» EXERCISE DETAILS
Give again, unaltered, the lines of the listing below that run from the line having "Image resolution: width=768" through the line having "Screen dimensions: 1158x577".

» SOURCE MATERIAL
· · ·

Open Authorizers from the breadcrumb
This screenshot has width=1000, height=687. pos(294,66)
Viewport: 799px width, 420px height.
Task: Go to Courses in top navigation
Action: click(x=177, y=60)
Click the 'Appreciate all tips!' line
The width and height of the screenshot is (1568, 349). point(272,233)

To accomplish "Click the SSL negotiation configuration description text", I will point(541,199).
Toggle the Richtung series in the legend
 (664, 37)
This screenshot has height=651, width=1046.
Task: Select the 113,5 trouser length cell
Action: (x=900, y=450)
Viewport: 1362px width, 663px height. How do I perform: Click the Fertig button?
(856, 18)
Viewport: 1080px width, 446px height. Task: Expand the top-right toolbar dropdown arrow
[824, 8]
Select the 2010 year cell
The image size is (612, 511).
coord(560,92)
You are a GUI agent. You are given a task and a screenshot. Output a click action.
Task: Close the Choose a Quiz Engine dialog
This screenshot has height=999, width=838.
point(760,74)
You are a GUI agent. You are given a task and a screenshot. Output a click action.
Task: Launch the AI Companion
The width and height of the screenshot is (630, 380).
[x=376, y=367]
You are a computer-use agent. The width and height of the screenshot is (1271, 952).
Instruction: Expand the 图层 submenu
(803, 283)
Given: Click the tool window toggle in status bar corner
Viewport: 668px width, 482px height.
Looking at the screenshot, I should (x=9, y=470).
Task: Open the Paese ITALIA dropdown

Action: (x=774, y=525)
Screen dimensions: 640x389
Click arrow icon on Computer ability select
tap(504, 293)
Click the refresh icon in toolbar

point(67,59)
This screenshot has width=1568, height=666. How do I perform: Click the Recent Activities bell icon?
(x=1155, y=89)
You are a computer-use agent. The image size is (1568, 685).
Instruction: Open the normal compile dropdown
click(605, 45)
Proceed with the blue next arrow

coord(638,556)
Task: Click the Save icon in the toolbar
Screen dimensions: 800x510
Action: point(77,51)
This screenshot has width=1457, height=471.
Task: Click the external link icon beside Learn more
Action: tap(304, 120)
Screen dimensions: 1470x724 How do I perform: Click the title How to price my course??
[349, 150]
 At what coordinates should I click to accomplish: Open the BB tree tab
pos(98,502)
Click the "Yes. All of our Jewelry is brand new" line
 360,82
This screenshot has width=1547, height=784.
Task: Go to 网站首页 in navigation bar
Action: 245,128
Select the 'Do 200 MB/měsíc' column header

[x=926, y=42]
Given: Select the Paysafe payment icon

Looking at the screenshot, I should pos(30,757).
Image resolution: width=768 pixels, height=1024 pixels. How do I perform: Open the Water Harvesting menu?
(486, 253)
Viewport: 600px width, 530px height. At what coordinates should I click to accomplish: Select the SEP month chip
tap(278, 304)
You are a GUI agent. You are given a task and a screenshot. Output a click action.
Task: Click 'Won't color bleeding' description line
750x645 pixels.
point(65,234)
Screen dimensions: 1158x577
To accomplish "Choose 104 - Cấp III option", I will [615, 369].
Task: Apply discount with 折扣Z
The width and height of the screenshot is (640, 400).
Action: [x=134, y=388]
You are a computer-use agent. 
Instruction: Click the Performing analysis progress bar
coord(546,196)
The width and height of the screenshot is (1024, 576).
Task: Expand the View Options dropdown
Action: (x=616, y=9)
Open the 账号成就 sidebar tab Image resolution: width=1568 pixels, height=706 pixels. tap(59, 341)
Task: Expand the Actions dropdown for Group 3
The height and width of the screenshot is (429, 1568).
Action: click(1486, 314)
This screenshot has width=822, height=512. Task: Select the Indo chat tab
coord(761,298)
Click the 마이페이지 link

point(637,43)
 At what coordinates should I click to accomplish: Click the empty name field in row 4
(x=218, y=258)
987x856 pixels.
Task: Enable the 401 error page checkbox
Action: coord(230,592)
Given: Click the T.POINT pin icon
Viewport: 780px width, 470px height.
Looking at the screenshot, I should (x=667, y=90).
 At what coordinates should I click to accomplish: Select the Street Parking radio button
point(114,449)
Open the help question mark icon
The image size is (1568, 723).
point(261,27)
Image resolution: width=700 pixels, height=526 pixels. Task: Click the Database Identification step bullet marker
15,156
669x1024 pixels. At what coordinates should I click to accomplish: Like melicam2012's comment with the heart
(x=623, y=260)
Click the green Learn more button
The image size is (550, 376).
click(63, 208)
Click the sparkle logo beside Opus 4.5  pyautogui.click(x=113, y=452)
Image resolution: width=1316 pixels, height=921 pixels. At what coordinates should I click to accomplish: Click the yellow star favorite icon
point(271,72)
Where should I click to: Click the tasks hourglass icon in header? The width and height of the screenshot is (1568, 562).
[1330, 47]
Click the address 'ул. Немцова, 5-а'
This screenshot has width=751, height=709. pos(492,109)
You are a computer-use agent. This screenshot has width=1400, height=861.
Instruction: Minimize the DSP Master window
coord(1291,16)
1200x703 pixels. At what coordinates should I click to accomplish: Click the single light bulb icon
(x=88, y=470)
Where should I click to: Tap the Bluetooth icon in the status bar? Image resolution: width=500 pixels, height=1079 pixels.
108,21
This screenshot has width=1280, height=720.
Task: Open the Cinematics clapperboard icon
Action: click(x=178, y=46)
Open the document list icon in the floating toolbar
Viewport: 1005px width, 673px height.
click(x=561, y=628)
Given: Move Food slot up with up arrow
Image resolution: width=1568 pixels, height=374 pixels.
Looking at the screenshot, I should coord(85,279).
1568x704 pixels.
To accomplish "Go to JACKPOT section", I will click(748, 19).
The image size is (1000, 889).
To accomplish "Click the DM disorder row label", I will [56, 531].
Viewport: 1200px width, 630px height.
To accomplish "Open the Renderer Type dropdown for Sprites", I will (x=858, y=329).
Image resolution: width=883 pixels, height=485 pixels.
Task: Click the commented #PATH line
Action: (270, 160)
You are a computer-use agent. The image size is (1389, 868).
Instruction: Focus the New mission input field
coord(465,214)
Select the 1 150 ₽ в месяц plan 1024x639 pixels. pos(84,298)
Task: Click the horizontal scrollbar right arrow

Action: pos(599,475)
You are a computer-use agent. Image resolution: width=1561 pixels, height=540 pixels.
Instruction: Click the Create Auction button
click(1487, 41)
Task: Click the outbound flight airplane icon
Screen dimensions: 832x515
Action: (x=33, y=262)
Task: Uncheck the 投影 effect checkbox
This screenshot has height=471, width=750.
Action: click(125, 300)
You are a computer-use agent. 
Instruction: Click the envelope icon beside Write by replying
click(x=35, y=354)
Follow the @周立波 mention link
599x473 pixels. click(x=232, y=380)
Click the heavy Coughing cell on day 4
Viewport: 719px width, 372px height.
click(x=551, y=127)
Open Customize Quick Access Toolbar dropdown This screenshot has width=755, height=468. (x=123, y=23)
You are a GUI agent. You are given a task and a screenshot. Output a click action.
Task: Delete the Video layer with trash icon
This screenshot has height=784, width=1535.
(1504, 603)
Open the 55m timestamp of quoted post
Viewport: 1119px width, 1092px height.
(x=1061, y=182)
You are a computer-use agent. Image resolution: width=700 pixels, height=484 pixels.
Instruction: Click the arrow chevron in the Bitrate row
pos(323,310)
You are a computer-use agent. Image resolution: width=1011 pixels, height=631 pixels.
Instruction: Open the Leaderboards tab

· · ·

» RESPONSE AREA
Image resolution: width=768 pixels, height=1024 pixels. How do I perform: Open the Water Harvesting menu?
(486, 253)
Viewport: 600px width, 530px height. At what coordinates should I click to accomplish: Select the SEP month chip
tap(278, 304)
You are a GUI agent. You are given a task and a screenshot. Output a click action.
Task: Click 'Won't color bleeding' description line
750x645 pixels.
point(65,234)
Screen dimensions: 1158x577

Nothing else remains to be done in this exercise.